En el transcurso de esta mini edad de oro de la globalización contemporánea, crecieron hasta niveles sin precedentes no solo el comercio de bienes y servicios y los flujos trasfronterizos de capital, también se inició, por fin, un proceso de convergencia económica entre las economías desarrolladas, las emergentes y las todavía en desarrollo.

Durante más de cien años, el grupo de países conocido en la historia reciente como avanzados —con Estados Unidos, Europa occidental y Japón a la cabeza— había generado de manera consistente el 60% o más de la producción global. Daba la impresión de que la alta aportación de este grupo de países a la producción mundial se mantendría a perpetuidad. Su superioridad económica no se vio afectada ni por la industrialización de la Unión Soviética ni por el despegue, en la década de 1960, de algunos países previamente subdesarrollados.

En 1950, la aportación de los países avanzados al PIB global era del 62% en términos de paridad de poder adquisitivo (PPP) y del 22% en términos de población mundial. Dos décadas después, esa aportación a la producción global seguía siendo la misma y para 1990 se mantenía, a pesar de que la población de esos países había caído hasta suponer solo el 15% de la mundial (Addison, 2001). De hecho, la convergencia económica de los países en desarrollo con los industrializados pareció implausible durante todo el siglo XX. Los países que concentraban el grueso de la población del planeta parecían condenados a una aportación mínima al PIB global.

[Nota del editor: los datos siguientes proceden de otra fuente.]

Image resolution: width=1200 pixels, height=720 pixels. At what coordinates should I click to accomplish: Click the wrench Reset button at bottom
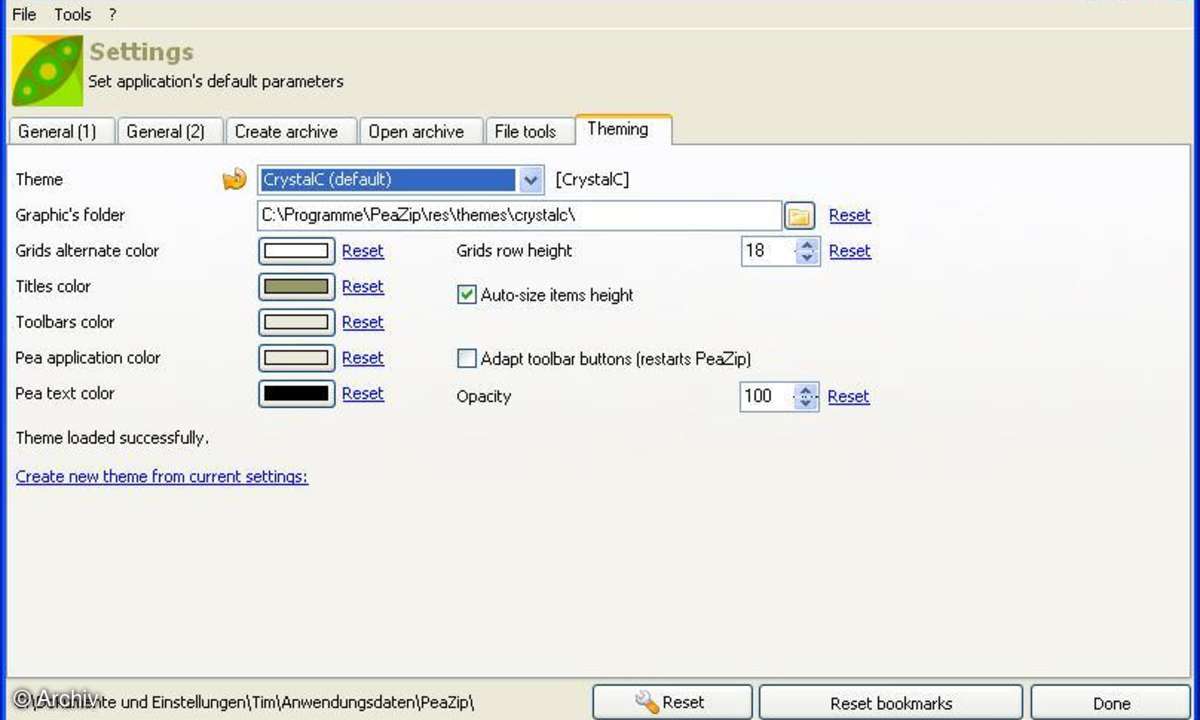(672, 702)
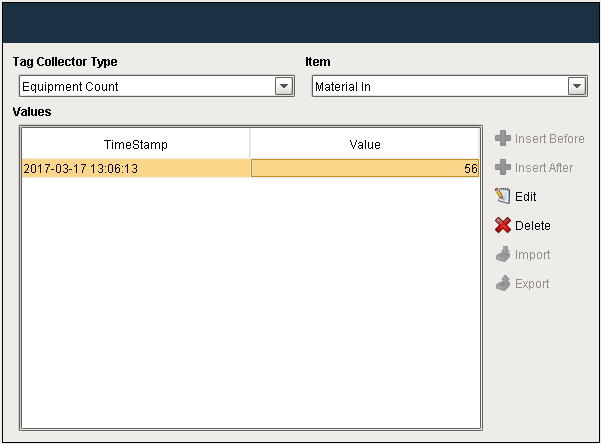The width and height of the screenshot is (601, 444).
Task: Select the 2017-03-17 13:06:13 timestamp cell
Action: pyautogui.click(x=136, y=169)
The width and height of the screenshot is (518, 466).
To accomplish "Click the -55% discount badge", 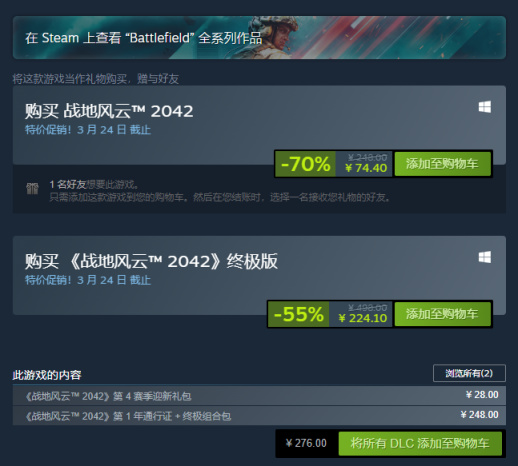I will point(298,314).
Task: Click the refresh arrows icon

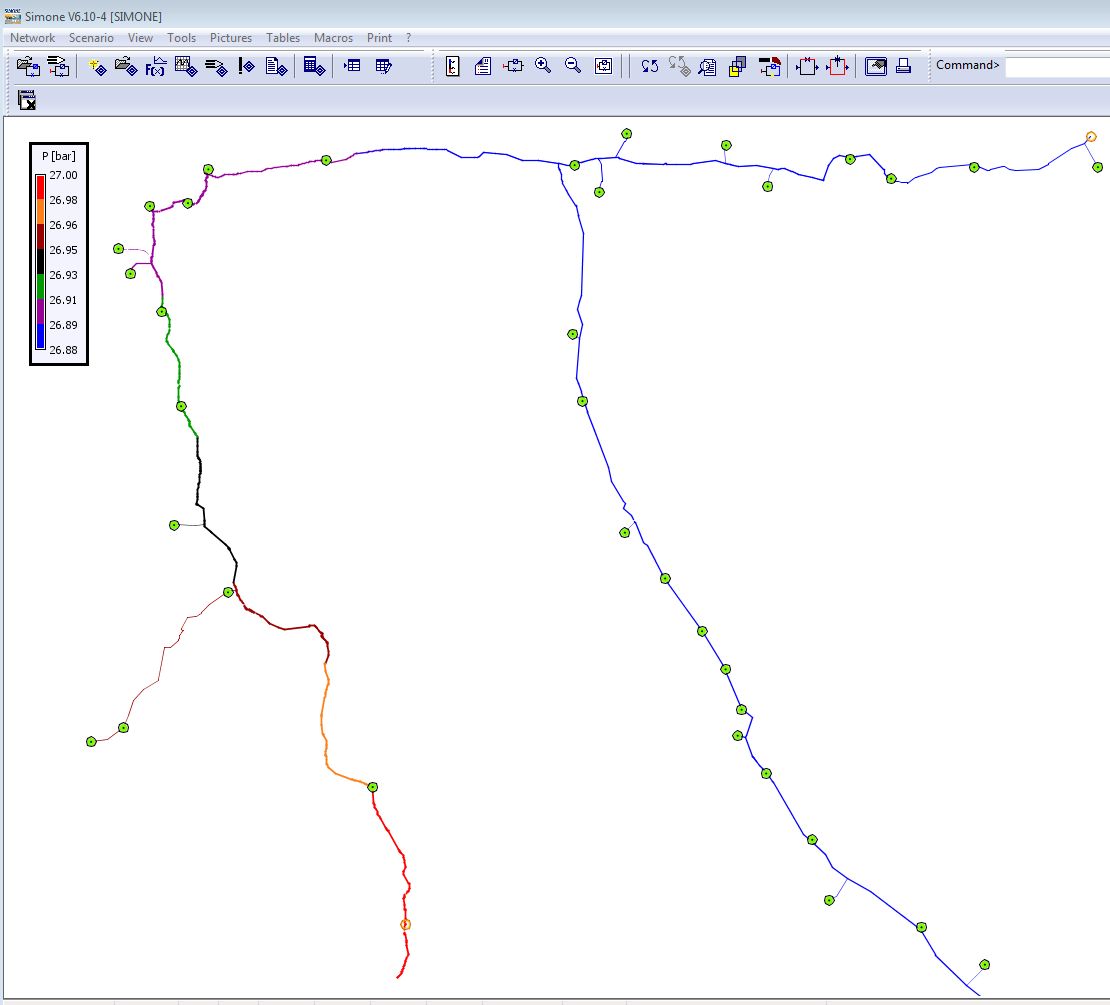Action: point(649,67)
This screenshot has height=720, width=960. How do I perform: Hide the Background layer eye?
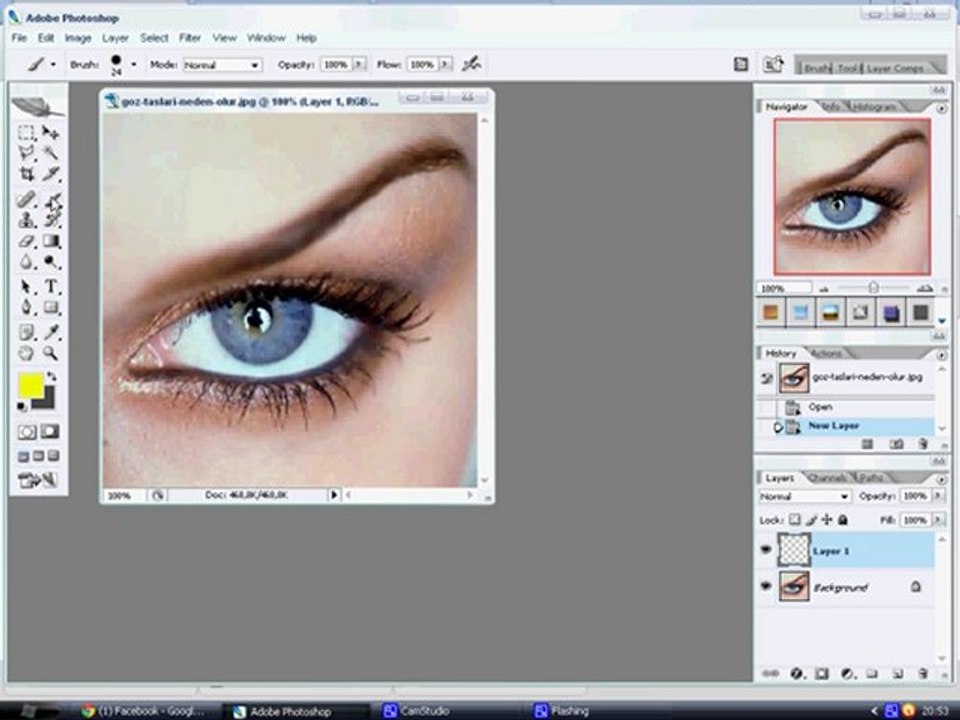click(766, 587)
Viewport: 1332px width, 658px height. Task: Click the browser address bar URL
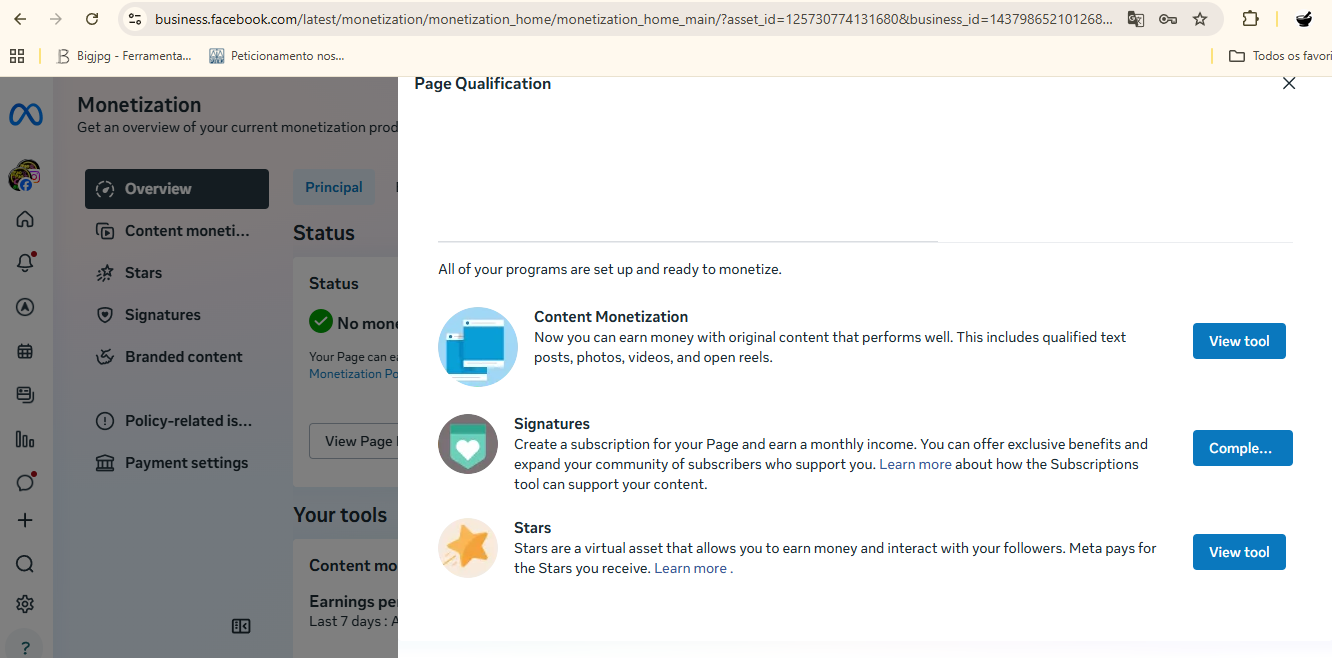[x=633, y=19]
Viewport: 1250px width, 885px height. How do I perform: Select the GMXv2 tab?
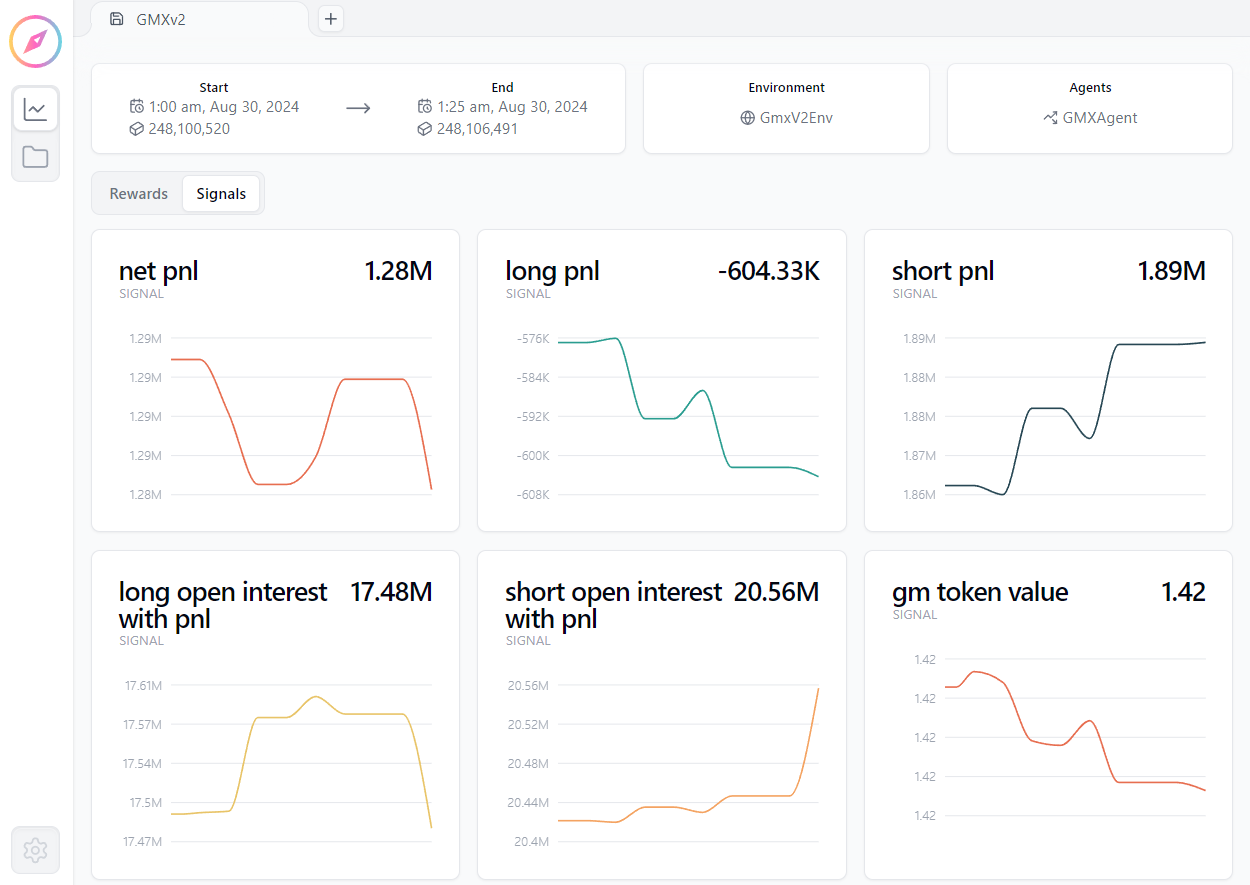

La década que precedió la gran crisis de 2008-2009 fue, en muchos sentidos, una edad de oro de la globalización, cuidadosamente reconstruida a lo largo de cincuenta años después de que la Gran Depresión y la Segunda Guerra Mundial la destruyeran

Esa aparente regularidad histórica terminó en la década anterior a la crisis. Ahora, desde mediada la primera década de este siglo, los países emergentes o en desarrollo son responsables de más de la mitad de la producción mundial (Buiter y Rahbari, 2011). Huelga decir que la renta per cápita de los países más ricos sigue superando por un margen sustancial a la de los países emergentes de crecimiento más acelerado. Pero la brecha histórica se ha cerrado significativamente. Parte de la explicación de esta convergencia económica es que, durante las últimas décadas, el grupo de países ricos ha registrado un crecimiento más lento.

Pero, en su mayor parte, la convergencia se ha debido a la aceleración del crecimiento de países en desarrollo, y este crecimiento ha estado impulsado precisamente por aquellos países que, después de ser economías cerradas hasta hace pocas décadas, alrededor de la de 1980 hicieron esfuerzos por integrarse en la economía global. Así, en menos de un cuarto de siglo, un grupo de países en desarrollo —que suman más del 55% de la población mundial— doblaron su ratio comercio-PIB y se abrieron a la inversión extranjera directa (IED), con lo que lograron aumentar su PIB per cápita a un ritmo dos veces superior al de los países ricos. Y lo que es más importante, a pesar del crecimiento demográfico, también redujeron tanto el número como la proporción de sus habitantes que vivían en pobreza extrema.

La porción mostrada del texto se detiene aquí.